John Cena confuses me.

No, I’m not confused by his career choice of professional wrestling, his ungodly gargantuan size, or anything like that.  To each his own.  I’m confused by his fairly self-evident (as in, most elementary students could pick up on it) contradictory television campaign promoted by the Ad Council called, “We Are America.” 

The ad was actually crafted by some outfit labeling itself “Love Has No Labels,” a self-contradiction itself that perhaps should have tipped me off from the start that the ad wasn’t going to be an exercise in intellectualism.  Nonetheless, since it debuted in 2016, it has been heralded as a masterful proclamation for diversity and inclusion, as well as a brilliant and powerful statement of patriotism. 

The ad campaign partnered with Coca-Cola Company, Pepsi Company, Procter & Gamble, Unilever, State Farm, Google, Johnson & Johnson, and received support from Facebook, Twitter, BuzzFeed, and Cena’s WWE.  Pop culture loves it.  And I remain confused what they are missing.  Consider the concluding line from Cena’s script:

“Because Love has no labels.”

This would seem to imply that people are people, and if we love them we won’t reduce them down to some manmade identifier or social construct.  Yet, the near entirety of the three minute ad does that very thing:

“There are 319 million U.S. citizens. 51% are female…54 million are Latino. 40 million are senior citizens. 27 million are disabled. 18 million are Asian…9 million are lesbian, gay, bi, or transgender…Around 10 million are redheaded. 5.1 million play Ultimate Frisbee. And 3 and a half million are Muslim. Almost half the country belongs to minority groups.”

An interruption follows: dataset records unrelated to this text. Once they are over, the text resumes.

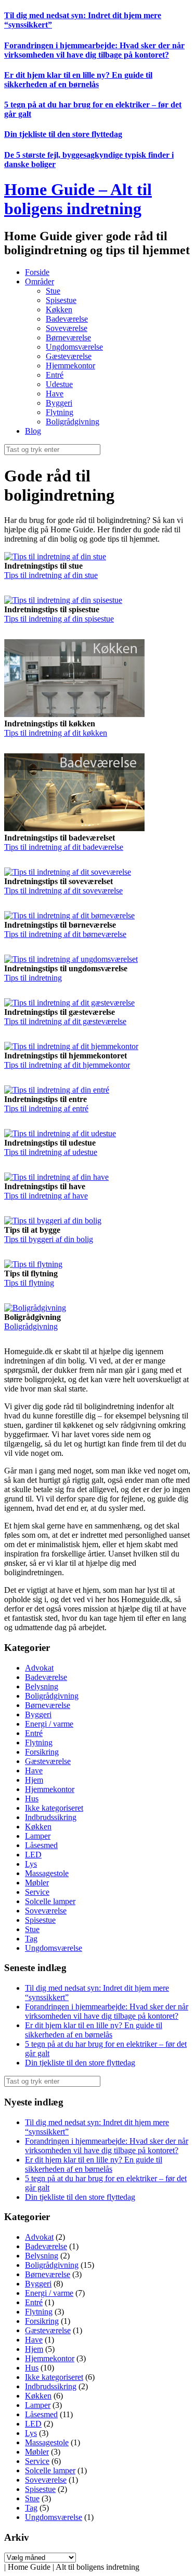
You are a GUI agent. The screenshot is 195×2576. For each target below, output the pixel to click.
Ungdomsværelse (74, 346)
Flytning (59, 412)
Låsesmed (41, 1845)
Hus (31, 1798)
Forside (37, 272)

That’s a lot of labeling.  And Cena concludes this exercise by actually celebrating…wait for it…labels:

“People who are lesbian. African American. And bi. And transgender. And Native American.
And proud of it! We know that labels don’t devalue us, they help define us: keeping us dialed in to our cultures, and our beliefs, and who we are.”

Am I the only one that is confused by this?  Am I the only one that sees the glaring contradiction in promoting from one side of our mouth the idea that labels don’t devalue us and that we should take pride in them, while concluding out the other side of our mouth that love has no labels?

Maybe I’m being unreasonable but is it too much to ask that the cultural revolutionaries putting together these moral lectures make up their own minds before telling us how we should think?